Add newlines to Firehose transform lambda

If you want to use a lambda to transform data being sent to a Firehose, the recommended “blueprint” looks something like this:

def lambda_handler(event, context):
    output = []

    for record in event['records']:
        payload = base64.b64decode(record['data']).decode('utf-8')

        # Do custom processing on the payload here

        output_record = {
            'recordId': record['recordId'],
            'result': 'Ok',
            'data': base64.b64encode(payload.encode('utf-8')).decode('utf-8')
        }
        output.append(output_record)

    return {'records': output}

which works perfectly, unless you want to later query the records stored in S3 using Athena. Then you discover that because the serialized json is not newline separated, you’re up shit creek.

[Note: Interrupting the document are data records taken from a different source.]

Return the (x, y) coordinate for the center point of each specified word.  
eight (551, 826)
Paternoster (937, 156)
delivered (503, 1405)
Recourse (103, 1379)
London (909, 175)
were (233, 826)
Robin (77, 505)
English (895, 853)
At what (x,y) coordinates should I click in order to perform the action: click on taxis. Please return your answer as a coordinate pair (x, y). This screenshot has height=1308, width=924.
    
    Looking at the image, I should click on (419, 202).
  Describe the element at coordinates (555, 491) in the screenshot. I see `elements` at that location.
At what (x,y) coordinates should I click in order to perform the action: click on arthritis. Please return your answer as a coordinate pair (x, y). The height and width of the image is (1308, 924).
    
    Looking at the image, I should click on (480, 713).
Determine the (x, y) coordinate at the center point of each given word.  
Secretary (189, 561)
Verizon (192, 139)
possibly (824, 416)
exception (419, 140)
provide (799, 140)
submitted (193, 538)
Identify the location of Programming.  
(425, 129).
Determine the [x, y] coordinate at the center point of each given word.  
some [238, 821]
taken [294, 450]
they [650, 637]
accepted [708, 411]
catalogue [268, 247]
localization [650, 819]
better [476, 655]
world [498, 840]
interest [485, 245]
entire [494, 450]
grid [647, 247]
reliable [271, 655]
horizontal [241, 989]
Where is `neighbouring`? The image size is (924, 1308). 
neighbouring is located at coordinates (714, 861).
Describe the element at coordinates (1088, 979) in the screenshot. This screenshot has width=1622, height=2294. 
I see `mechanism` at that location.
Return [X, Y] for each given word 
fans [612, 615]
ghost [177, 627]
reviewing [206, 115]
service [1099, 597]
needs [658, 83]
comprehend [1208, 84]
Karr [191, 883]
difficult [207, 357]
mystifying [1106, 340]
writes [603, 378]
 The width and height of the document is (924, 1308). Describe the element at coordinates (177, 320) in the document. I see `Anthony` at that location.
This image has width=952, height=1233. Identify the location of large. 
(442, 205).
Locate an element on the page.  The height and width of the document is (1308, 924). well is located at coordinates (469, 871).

The secret is to add the newline, after processing:

r = {
        'recordId': record['recordId'],
        'result': 'Ok',
        'data': base64.b64encode(json.dumps(data).encode() + b'\n').decode("utf-8")
    }

Using docker, instead of virtualenv

If you fancy a change, you just need a Dockerfile:

FROM python:3.7

RUN pip install pytest
COPY requirements.txt  .
RUN  pip3 install -r requirements.txt

and a pytest.ini, in the root (don’t ask):

[pytest]
pythonpath = .

Then you can build the image:

docker build -t foo .

And run the tests:

docker run -it --rm -v $PWD:/app -w /app foo pytest tests/

Or run the app locally, e.g. a lambda func:

docker run -it --rm -v $PWD:/app -w /app -e PGHOST=... -e PGUSER=... -e PGPASSWORD=... foo python -c 'import app; app.bar(None, None)'

Is it better? Probably not, you’re just swapping one set of problems for a different set 🤷